The lab of F.T. has received research funding from Allergan, Bristol-Myers Squibb, Galapagos, Gilead and Inventiva. The funders had no role in the design of the study; in the collection, analyses, or interpretation of data; in the writing of the manuscript, or in the decision to publish the results.

Figures

Figure 1
Figure 1
Dendritic cell (DC)–T cell-tumor interactions as targets of hepatocellular carcinoma (HCC) immunotherapy. HCC tumors employ various strategies of immune evasion. One of them is induction of immature or dysfunctional DCs whose antigen presenting capacity results in a tolerogenic direction of the immune response. (1a) Downregulation of tumor antigens results in (1b) antigen presentation by immature DCs with an instable DC–T cell interaction, leading to a failure to cross-prime CD8 cells and subsequent T cell anergy and tumor tolerance. Similarly, (1c) tumors can directly induce DC immaturity by secreting mediators like IL-10, VEGF and TGF-β. (1d) DCs can actively induce a tolerogenic response by expressing ligands of checkpoint pathways like CTLA-4 or TIM3 while downregulating stimulatory signals, inducing T cell anergy or Tregs, which in turn hamper cytotoxic T cell responses via IL-10. (1e) Tumor cells can evade CD8 control by expressing immune checkpoint ligands like PD-L1 and directly blocking cytotoxic T cells. Checkpoint inhibition of (2a) tumor cells or (2b) antigen-presenting cells leads to the inhibition of the inhibitory signals and results in an unleashed cytotoxic activity. Oncolytic viruses (3a) are injected peripherally and selectively infect HCC cells. Subsequently, a phase of replication with GM-CSF production release follows, GM-CSF recruits APCs to the tumor. (3b) Virus-induced immunogenic cell death results in a release of tumor antigens, which are phagocytized by the recruited DCs, triggering (3c) T cell priming and a systematic cytotoxic antitumor response. For an ex vivo vaccine (4a) mononuclear cells are isolated from the patient‘s blood and incubated with activating signals (granulocyte-colony stimulating factor (G-CSF), IL-4 and TNF-α) and tumor antigens, then transferred back into the patient. (4b) The injected DCs prime CD8+ lymphocytes and trigger an antitumor response.

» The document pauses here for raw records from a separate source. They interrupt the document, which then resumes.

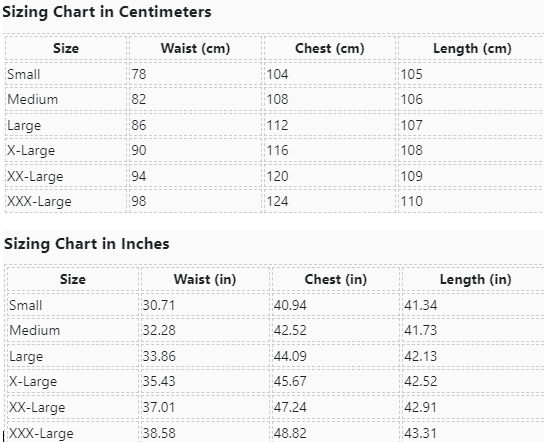Click the 'Small' row in centimeters table
This screenshot has width=544, height=442.
[x=274, y=74]
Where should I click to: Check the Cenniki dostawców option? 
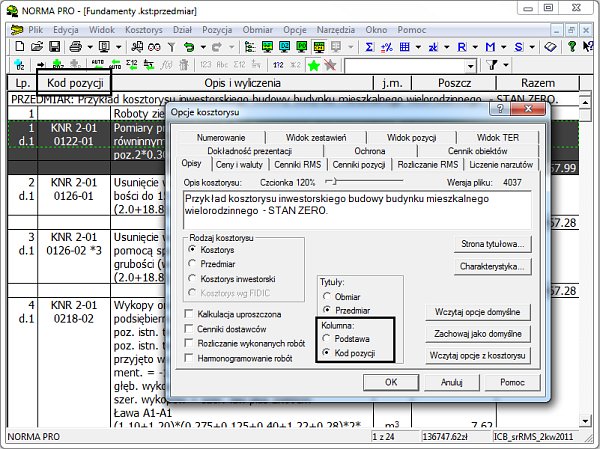190,328
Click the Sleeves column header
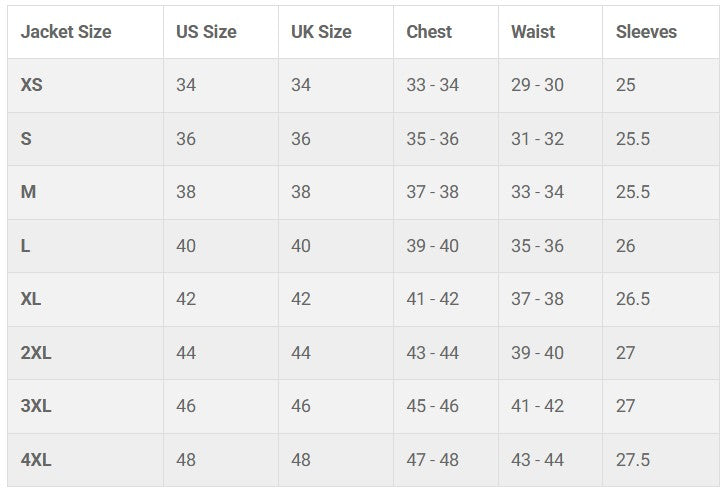The height and width of the screenshot is (494, 727). (646, 32)
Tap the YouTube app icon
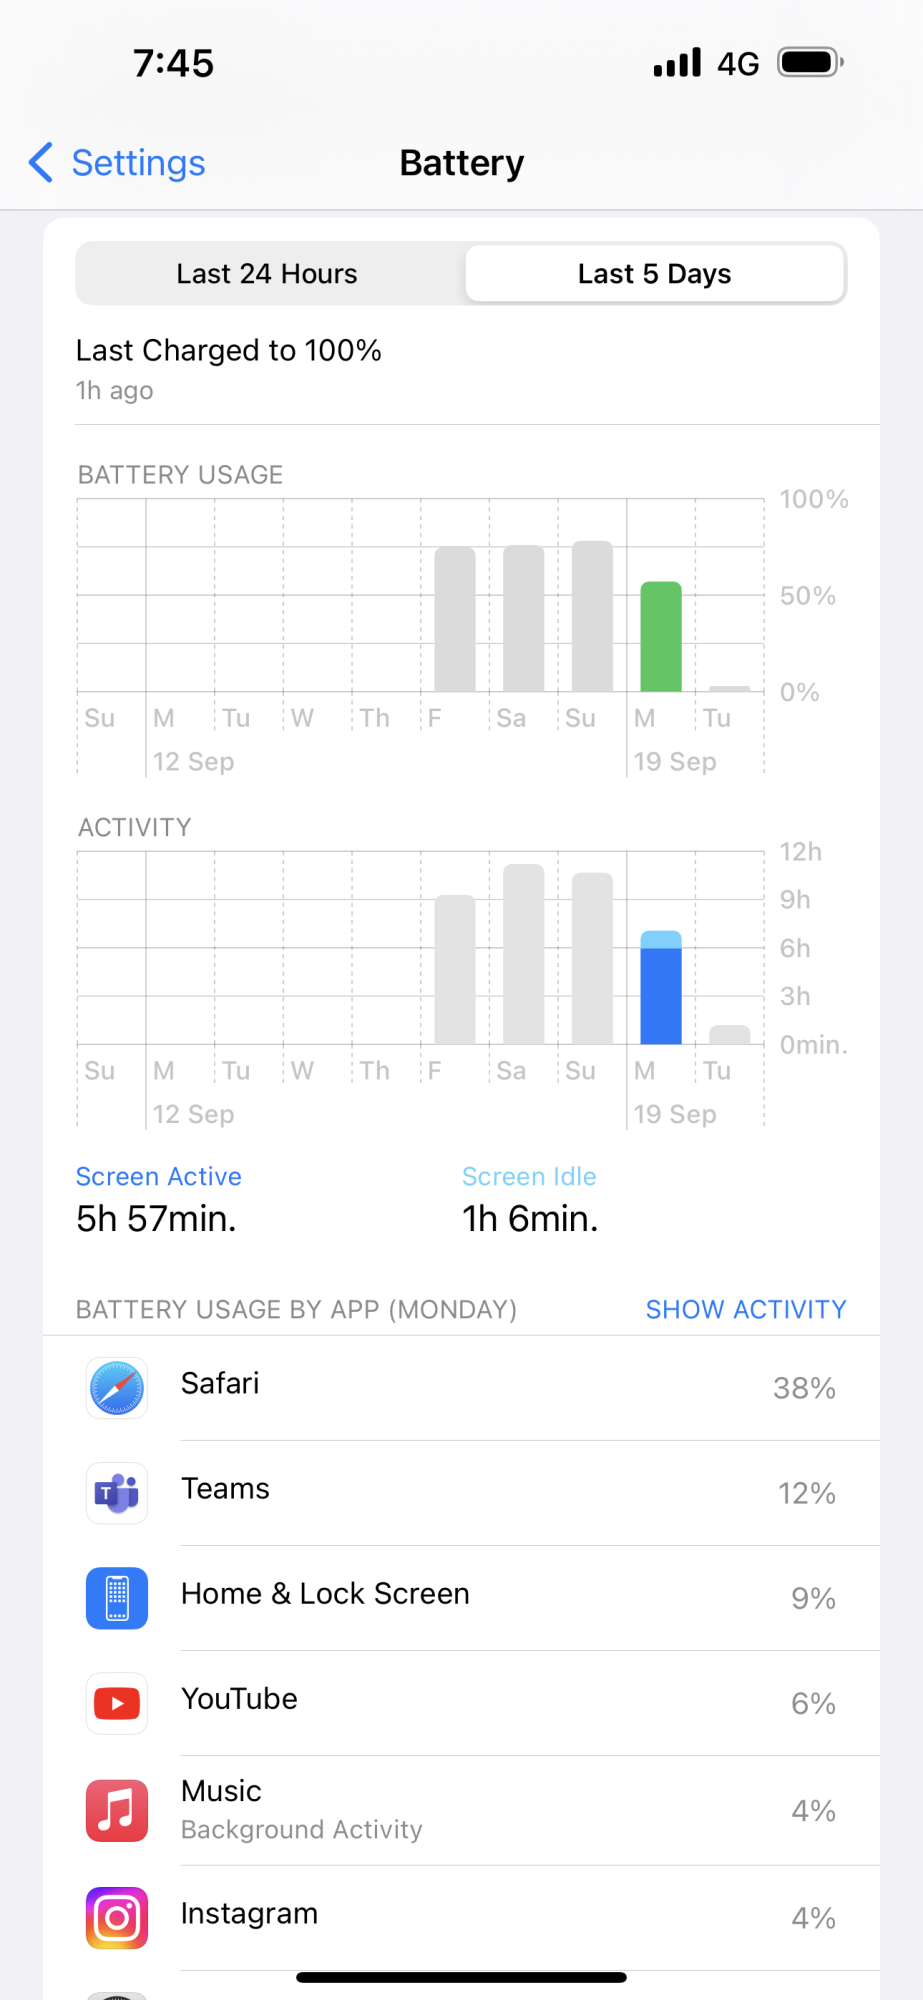 click(117, 1703)
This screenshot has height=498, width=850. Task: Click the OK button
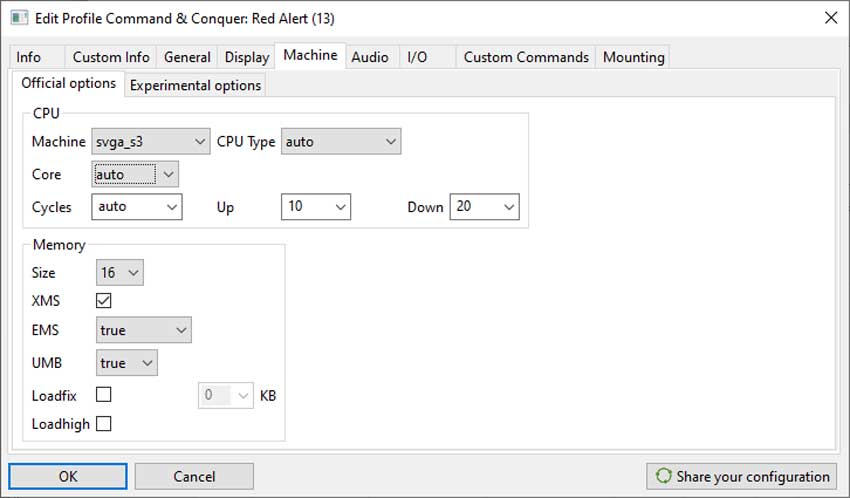68,476
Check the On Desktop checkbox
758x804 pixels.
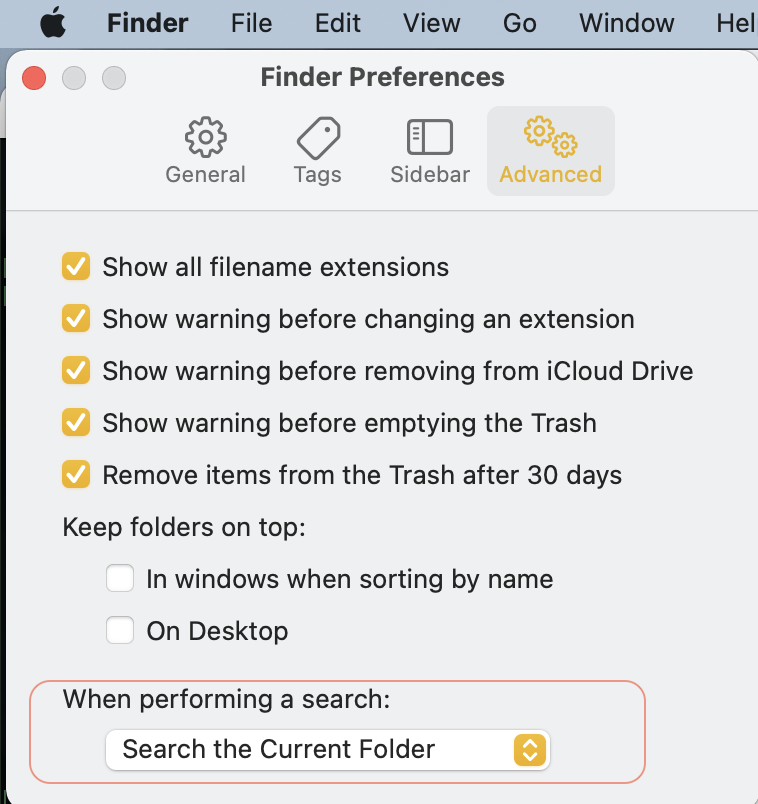point(121,631)
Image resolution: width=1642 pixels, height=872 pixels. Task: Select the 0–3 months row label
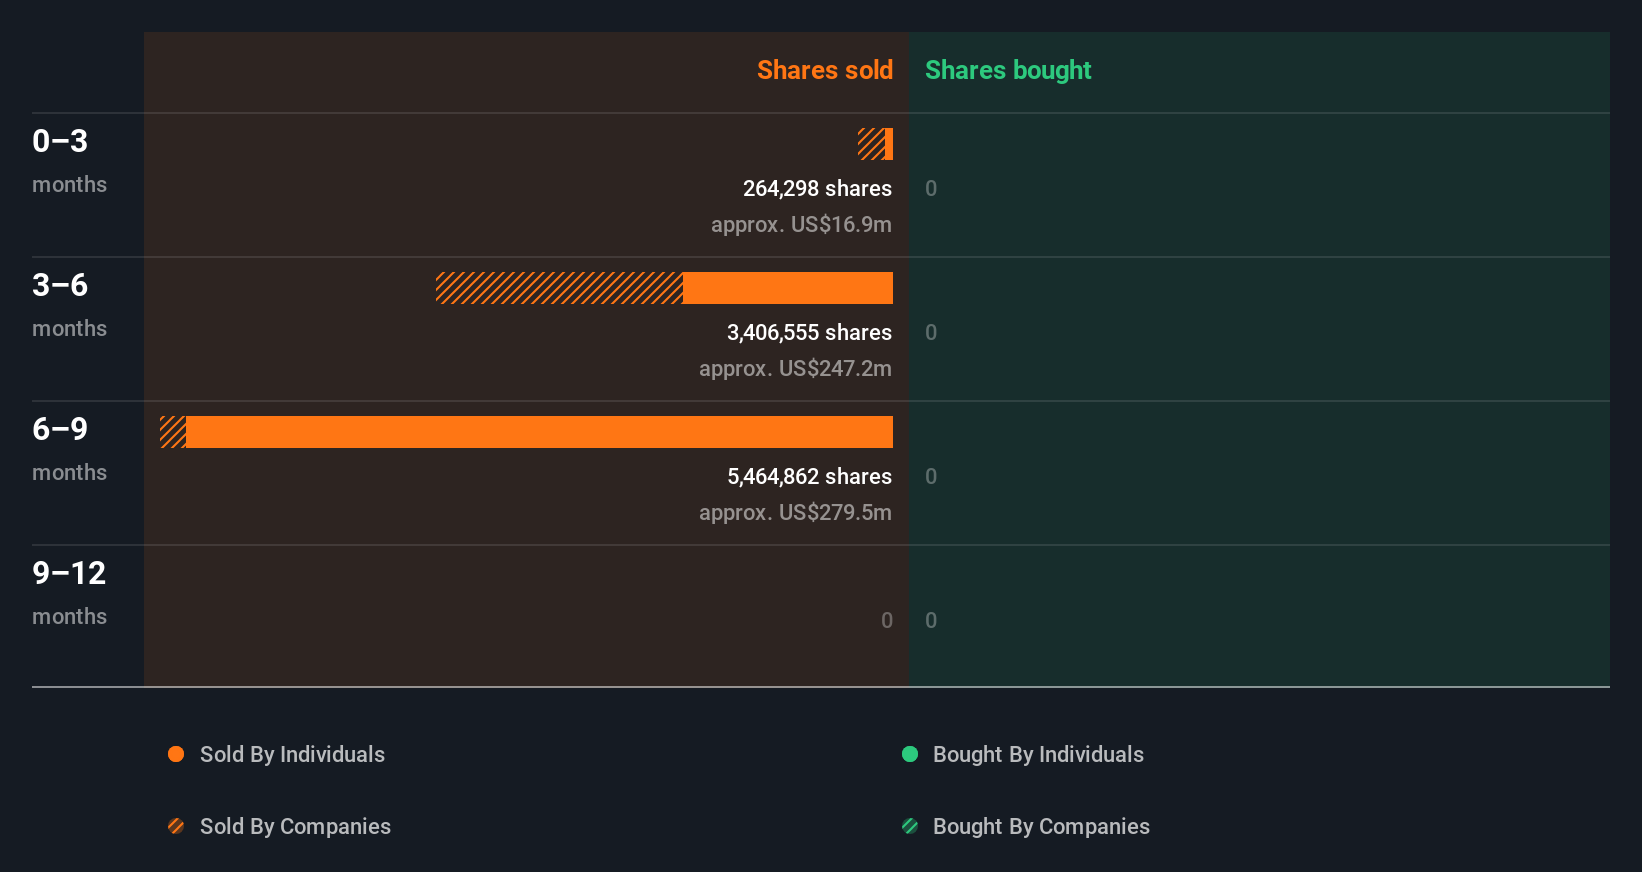(69, 160)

In situ vaccination: (5a) DCs are recruited with, e.g., Ft3l, while (5b) tumor mass is destroyed with radio- or chemotherapy, so that tumor antigens are readily available for (5c) phagocytosis. (5d) Maturation signals such as TLR3 induce antigen presentation to prime CD8+ T cells. A cytotoxic activity ensues. Created with BioRender.com.